# Stemming

Stemming is the process of reducing inflected (or sometimes derived) words to their word stem, base or root form—generally a written word form.


For instance, searching for "boat" might also return "boats" and "boating". Here, "boat" would be the stem for [boat, boater, boating, boats]

### Import the NLTK and the full Porter Stemmer library

One of the most common - and effective - stemming tools is [*Porter's Algorithm*](https://tartarus.org/martin/PorterStemmer/) developed by Martin Porter in [1980]

![stemming1.png](../stemming1.png)

In [3]:
import nltk

In [4]:
from nltk.stem.porter import PorterStemmer

In [5]:
p_stemmer = PorterStemmer()

In [14]:
words = ['run','runner','ran','runs','easily','fairly','fairness','generous','generation','generously','generate']

In [15]:
for word in words:
    print(word + '---->' + p_stemmer.stem(word))

run---->run
runner---->runner
ran---->ran
runs---->run
easily---->easili
fairly---->fairli
fairness---->fair
generous---->gener
generation---->gener
generously---->gener
generate---->gener


### Snowball Stemmer
This is somewhat of a misnomer, as Snowball is the name of a stemming language developed by Martin Porter. The algorithm used here is more acurately called the "English Stemmer" or "Porter2 Stemmer". It offers a slight improvement over the original Porter stemmer, both in logic and speed.

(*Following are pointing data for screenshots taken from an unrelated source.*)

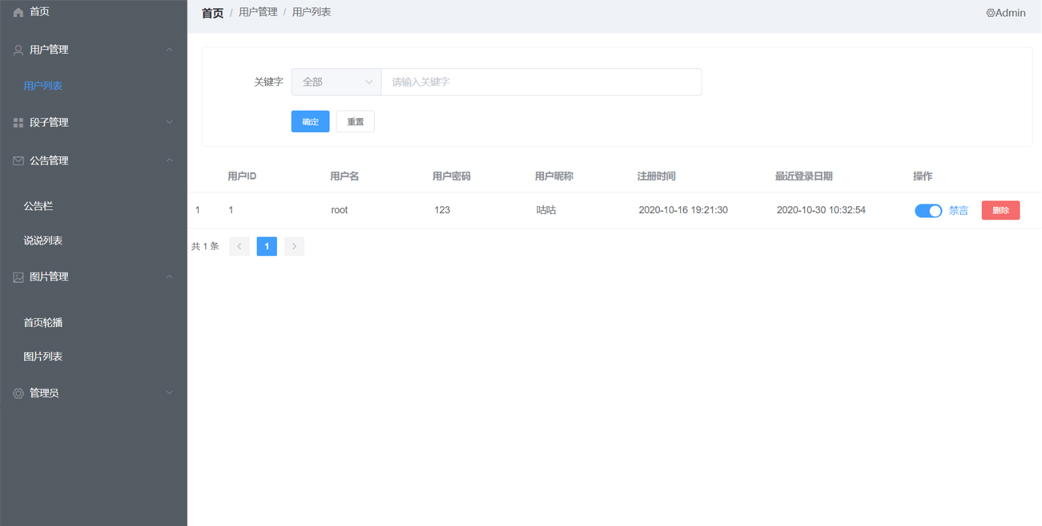Toggle the 禁言 switch for user root
Screen dimensions: 1042x526
click(x=928, y=211)
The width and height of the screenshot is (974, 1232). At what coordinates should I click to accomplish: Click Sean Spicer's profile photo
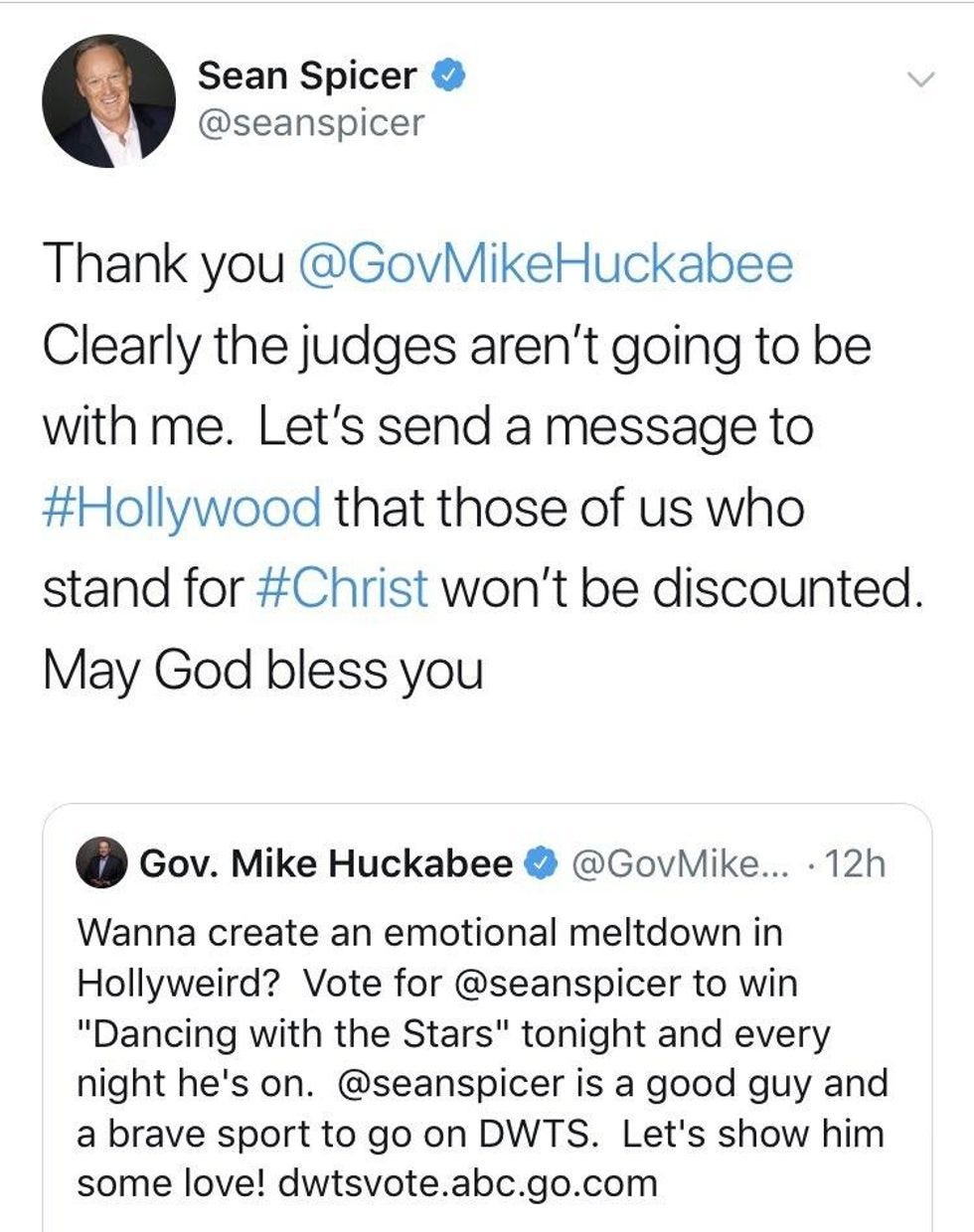(x=107, y=100)
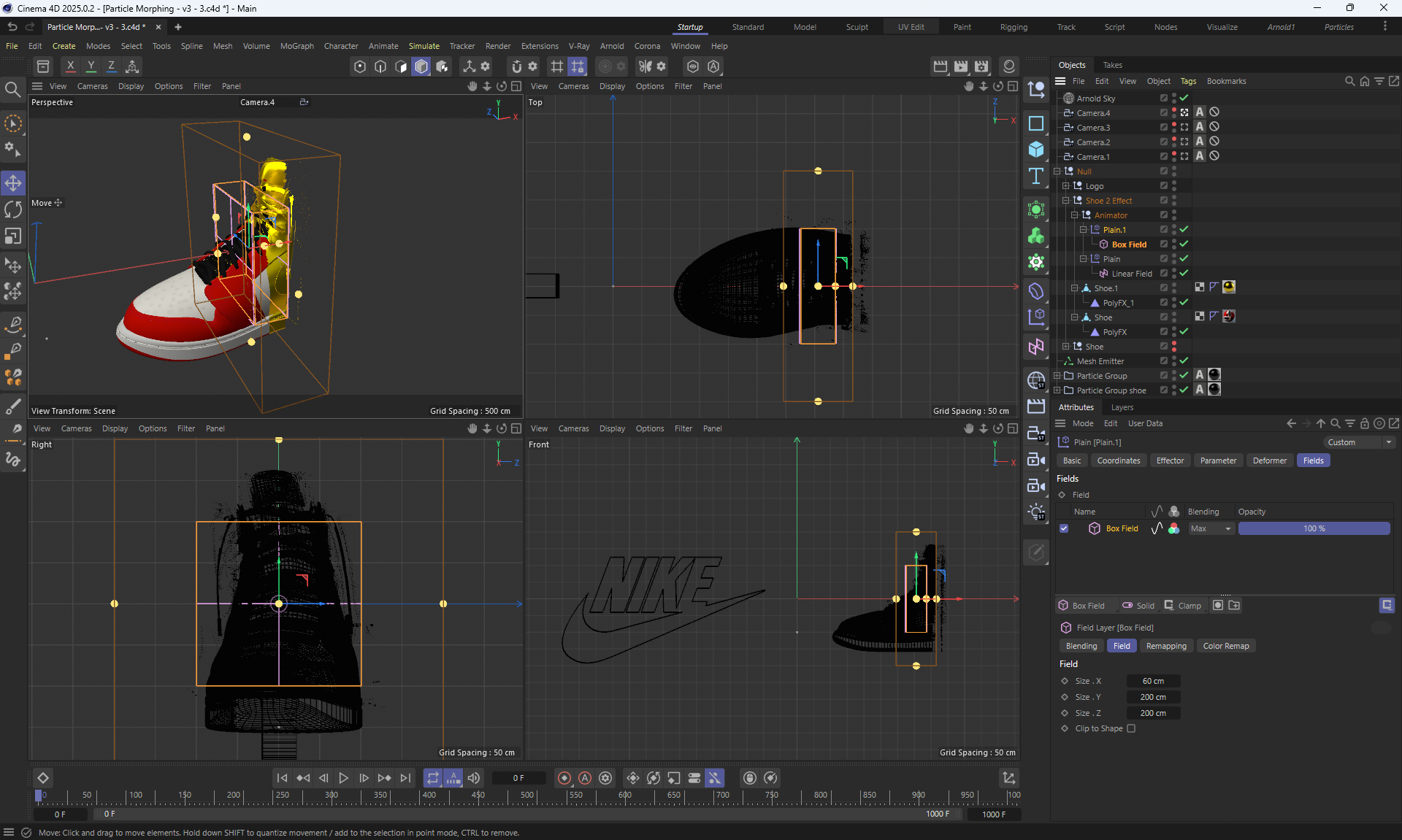Select the Scale tool in left toolbar
This screenshot has width=1402, height=840.
pos(13,236)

Since **nltk** uses the name SnowballStemmer

In [8]:
from nltk.stem.snowball import SnowballStemmer

In [9]:
s_stemmer = SnowballStemmer(language='english')

In [16]:
for word in words:
    print(word + '---->' + s_stemmer.stem(word))

run---->run
runner---->runner
ran---->ran
runs---->run
easily---->easili
fairly---->fair
fairness---->fair
generous---->generous
generation---->generat
generously---->generous
generate---->generat